Share slide tipped for trade debut by shipper
June 29, 2005
Shares of China COSCO Holdings, the flagship of the mainland's biggest shipping company, may fall by 5 percent from the initial offer price in its trading debut tomorrow after receiving tepid response from retail investors, analysts and fund managers said.
China COSCO priced its shares at HK$4.25 each, the bottom of the range that went up to HK$5.75, raising HK$9.5 billion by selling 2.24 billion shares. It reset half of the shares alloted for retail investors, or 5 percent of the total, to institutional investors as the retail tranche failed to attract enough orders, sources said earlier.
“Investors' response to COSCO is no better than China Shenhua Energy so its performance on the first trading day also won't be better,'' said Partners Capital Asset Management chief investment officer Clive Zhang.

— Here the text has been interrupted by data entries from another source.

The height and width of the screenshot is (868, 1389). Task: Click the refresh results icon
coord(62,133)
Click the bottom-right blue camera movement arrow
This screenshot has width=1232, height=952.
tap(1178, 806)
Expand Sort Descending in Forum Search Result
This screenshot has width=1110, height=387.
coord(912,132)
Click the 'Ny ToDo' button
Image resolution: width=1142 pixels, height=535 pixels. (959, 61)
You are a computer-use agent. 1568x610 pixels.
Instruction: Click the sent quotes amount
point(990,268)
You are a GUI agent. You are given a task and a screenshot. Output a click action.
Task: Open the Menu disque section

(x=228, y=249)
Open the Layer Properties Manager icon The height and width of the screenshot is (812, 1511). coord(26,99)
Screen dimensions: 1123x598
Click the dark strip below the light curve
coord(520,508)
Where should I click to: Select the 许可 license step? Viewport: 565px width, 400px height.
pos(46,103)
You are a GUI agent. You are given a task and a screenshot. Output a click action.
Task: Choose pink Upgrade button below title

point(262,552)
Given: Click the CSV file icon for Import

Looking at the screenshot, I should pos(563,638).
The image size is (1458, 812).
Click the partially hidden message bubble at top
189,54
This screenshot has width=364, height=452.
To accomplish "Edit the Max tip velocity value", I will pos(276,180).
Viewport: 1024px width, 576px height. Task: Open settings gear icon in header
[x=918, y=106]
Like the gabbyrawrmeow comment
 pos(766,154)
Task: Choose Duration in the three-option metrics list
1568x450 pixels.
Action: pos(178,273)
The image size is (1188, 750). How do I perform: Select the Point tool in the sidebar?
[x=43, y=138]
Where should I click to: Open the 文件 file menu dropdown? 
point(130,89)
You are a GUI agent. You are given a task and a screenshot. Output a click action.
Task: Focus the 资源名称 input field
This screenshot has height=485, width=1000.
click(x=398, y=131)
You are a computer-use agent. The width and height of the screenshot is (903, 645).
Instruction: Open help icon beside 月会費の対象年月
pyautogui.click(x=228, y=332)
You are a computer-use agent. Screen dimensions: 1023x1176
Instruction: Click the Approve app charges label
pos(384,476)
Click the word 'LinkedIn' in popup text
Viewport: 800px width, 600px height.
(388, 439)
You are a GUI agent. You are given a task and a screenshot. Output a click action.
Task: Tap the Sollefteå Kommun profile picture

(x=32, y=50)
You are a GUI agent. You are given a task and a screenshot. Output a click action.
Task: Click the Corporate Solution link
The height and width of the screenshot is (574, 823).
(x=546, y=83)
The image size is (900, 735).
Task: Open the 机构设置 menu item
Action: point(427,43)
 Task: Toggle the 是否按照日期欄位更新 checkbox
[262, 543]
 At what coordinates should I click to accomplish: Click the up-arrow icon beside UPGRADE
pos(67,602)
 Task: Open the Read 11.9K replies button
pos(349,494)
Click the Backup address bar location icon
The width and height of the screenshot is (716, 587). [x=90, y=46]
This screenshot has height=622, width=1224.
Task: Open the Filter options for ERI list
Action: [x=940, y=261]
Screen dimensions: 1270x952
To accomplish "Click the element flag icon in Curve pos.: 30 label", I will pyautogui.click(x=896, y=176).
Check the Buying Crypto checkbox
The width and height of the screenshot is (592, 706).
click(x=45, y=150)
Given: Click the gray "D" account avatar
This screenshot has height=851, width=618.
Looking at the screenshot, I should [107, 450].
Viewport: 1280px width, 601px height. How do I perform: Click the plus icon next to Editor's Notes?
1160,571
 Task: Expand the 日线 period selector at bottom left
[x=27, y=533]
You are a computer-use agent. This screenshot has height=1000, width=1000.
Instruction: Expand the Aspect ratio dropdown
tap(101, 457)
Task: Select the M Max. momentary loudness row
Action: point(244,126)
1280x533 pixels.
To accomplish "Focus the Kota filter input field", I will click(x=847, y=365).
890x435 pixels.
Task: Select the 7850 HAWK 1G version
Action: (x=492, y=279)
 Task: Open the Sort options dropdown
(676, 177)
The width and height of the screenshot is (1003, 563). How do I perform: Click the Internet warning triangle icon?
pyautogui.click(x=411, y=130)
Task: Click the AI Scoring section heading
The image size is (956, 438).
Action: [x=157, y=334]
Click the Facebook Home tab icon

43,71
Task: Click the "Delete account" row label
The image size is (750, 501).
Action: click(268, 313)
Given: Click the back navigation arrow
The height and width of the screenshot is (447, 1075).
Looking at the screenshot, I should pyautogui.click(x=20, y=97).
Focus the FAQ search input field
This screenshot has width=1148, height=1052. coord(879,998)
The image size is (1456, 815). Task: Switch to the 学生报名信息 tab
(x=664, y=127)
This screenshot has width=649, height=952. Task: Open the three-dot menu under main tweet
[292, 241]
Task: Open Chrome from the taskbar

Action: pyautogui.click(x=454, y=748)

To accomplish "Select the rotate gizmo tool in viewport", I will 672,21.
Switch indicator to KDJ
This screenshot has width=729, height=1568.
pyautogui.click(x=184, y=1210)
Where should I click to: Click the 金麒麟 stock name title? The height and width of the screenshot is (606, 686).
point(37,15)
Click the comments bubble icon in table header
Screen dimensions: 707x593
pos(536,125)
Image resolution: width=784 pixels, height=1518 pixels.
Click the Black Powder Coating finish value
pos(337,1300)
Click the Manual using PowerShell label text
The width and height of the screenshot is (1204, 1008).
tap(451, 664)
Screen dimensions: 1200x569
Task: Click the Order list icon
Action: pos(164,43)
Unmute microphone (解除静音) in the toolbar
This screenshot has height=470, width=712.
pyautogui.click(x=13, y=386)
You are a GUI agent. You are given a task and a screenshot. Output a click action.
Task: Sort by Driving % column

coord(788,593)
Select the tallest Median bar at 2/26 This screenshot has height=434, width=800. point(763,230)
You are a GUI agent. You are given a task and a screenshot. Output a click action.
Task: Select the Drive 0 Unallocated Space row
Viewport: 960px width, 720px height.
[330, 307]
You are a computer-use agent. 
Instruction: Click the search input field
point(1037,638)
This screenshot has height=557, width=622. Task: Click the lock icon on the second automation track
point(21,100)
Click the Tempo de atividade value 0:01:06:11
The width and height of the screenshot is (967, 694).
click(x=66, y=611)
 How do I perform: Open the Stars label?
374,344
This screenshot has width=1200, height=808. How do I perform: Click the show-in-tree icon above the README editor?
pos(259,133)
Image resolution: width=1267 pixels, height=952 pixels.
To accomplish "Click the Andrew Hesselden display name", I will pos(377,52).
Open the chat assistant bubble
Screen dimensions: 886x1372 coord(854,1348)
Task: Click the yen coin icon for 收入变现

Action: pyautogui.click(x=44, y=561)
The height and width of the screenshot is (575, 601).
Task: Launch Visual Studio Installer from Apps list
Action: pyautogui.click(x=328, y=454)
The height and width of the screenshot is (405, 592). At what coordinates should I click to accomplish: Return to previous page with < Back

Shares of Shenhua, China's biggest coal producer, closed down 2.7 percent to HK$7.5 on the trading debut two weeks ago, although retail investors ordered 14.6 times more than the available shares.
China COSCO mainly comprises two units, wholly owned COSCO Container Lines and Hong Kong-listed conglomerate COSCO Pacific, and analysts are concerned that freight rates may have peaked, thus affecting its earnings. “Since part of its operation is risky and the investors' response is not good, the share price will face pressure on the trading debut,'' said APAC Capital assistant portfolio manager Tim Tse.
KGI Asia associate director Ben Kwong expects China COSCO's shares to fall 5 percent from offer price on debut while Tung Tai Securities associate director Kenny Tang expects the decline to be less than 10 percent.
Although China COSCO attracted well-known investors like Singapore's Temasek Holdings, Henderson Land Development chairman Lee Shau-kee and Hutchison Whampoa, who agreed to buy a combined US$400 million (HK$3.1 billion) shares, investors remained bearish on the outlook of the company.
The company reported 2004 net profit of 4.16 billion yuan (HK$3.9 billion), and it forecast profit this year to be at least 4.15 billion yuan.
HSBC, joint sponsor of the share offer, forecasts China COSCO's profit to fall to 3.54 billion yuan next year.
“Generally speaking, the prospect of the shipping industry and possible export slow down in China are the major concern for the stock,'' said PCI Investment Management senior investment analyst Surina Hui.